Just got an email from a person who calls himself a Senior Java Developer. Two out of five pages were devoted to  describing his skills. Below is an extract from the Skills section:

Java 2 (J2EE, J2SE) rich operational experience
JDBC 2.0. rich operational experience
EJB considerable operational experience
SQL rich operational experience
JSP rich operational experience
JSTL rich operational experience
Servlets rich operational experience
Struts rich operational experience 
GWT considerable operational experience
Spring framework rich operational experience

The list would go on and on. I didn’t even need to interview this candidate – it’s clear that he can’t be senior.  He already violated the Don’t Repeat Yourself (DRY) design pattern.  I can imagine what his code will look like…

8 thoughts on “Identifying Design Patterns in Resumes

    1. That’s right, I was thinking of a loop too.🙂 Why not just group Skills by skill level? it would take a lot less space. I hope this resume was created by some HR rookie (I got it from an agent, actually), otherwise this person shouldn’t even write code.

  1. if (x == 1) { y = “foo” }
    else if (x == 2) { y = “foo” }
    else if (x == 3) { y = “foo” }
    else if (x == 4) { y = “foo” }
    else if (x == 5) { y = “foo” }
    else if (x == 6) { y = “foo” }
    else if (x == 7) { y = “foo” }
    else if (x == 8) { y = “foo” }
    else if (x == 9) { y = “foo” }
    else if (x == 10) { y = “bar” }

    1. What I like in your example is that you use curly braces even if there is just one operator there. Ignoring the braces may lead to the hard to find bugs if the code wil change in the future. But what happened to the semicolons?

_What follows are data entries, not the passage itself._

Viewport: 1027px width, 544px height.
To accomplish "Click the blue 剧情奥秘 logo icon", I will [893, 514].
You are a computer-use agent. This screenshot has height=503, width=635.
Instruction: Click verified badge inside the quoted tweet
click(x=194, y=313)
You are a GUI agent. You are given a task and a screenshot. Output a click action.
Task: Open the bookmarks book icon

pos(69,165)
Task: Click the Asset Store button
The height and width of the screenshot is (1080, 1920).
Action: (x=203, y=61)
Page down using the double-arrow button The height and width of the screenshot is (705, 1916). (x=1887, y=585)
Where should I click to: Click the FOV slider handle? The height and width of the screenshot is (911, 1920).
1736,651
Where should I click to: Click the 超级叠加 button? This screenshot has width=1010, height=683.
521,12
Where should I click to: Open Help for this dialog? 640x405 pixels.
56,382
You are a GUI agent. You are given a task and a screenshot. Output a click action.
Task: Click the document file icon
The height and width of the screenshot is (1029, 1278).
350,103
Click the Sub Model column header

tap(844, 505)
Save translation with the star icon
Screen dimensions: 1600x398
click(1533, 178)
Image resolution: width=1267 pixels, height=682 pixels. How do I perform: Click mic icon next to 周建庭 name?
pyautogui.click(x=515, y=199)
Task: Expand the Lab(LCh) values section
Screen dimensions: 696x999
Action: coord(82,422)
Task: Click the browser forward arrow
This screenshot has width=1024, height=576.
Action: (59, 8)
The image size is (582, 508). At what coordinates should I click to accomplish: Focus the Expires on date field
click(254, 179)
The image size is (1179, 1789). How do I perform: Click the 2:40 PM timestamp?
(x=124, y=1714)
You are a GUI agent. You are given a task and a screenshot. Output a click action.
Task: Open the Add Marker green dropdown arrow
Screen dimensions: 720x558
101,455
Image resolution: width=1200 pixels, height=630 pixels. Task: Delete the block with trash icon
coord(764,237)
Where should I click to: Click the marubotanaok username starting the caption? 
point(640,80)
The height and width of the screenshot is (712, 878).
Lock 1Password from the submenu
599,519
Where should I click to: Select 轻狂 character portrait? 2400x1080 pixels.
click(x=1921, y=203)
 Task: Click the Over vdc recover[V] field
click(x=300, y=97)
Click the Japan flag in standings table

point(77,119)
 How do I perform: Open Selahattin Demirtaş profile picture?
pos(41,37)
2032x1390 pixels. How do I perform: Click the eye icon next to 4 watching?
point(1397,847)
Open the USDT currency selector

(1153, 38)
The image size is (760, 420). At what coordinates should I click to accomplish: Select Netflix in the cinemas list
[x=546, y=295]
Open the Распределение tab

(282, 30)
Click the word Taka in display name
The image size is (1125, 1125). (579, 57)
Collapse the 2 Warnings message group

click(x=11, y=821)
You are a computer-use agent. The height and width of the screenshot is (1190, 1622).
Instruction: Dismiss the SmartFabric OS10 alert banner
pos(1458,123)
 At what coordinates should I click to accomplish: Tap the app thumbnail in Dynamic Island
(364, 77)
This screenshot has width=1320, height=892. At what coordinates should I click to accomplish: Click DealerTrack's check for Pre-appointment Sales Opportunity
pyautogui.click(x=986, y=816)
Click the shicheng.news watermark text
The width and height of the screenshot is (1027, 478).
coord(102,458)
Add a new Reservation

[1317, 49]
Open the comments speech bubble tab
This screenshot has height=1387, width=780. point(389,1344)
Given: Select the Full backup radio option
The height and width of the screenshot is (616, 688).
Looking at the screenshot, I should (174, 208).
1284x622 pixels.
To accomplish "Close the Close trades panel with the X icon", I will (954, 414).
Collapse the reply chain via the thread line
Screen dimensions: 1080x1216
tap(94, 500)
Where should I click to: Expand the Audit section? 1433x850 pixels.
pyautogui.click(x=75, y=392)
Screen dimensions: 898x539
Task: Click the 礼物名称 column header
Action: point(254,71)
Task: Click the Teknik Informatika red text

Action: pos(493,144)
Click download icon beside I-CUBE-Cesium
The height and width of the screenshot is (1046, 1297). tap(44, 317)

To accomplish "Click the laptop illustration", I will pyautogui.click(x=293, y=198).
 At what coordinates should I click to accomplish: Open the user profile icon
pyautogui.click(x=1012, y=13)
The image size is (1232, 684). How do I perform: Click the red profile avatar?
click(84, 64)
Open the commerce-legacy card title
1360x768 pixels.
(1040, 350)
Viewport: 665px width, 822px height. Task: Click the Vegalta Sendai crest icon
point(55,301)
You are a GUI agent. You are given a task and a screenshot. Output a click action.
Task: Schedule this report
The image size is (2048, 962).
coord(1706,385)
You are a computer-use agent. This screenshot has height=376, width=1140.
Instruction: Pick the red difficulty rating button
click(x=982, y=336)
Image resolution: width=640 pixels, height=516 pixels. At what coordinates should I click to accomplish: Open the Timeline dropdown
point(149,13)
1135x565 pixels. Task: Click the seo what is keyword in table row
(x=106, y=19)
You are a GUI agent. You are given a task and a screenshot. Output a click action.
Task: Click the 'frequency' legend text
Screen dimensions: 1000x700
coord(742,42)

  2. Many of the items listed are just meaningless to me. How can one have “SQL rich operational experience”? You can have rich operational experience of motorbike, if you’ve been riding it for years. But regarding SQL, one would better say “Worked with Oracle/MSSQL/MySQL for X years, hands-on experience of ANSI SQL, knowledge of PL/SQL (wrote a lot of analytic stored procedures), deep understanding and experience in query optimization in Oracle and DB2, basic DBA skills (backups /recovery, instance memory tuning, RAC)”. That would be something meaningful and useful.

    What do you think?

    1. I don’t know. There is a chance that SQL made him rich or enriched his life and gave it some new perspective. It’ll remain an unsolved mystery.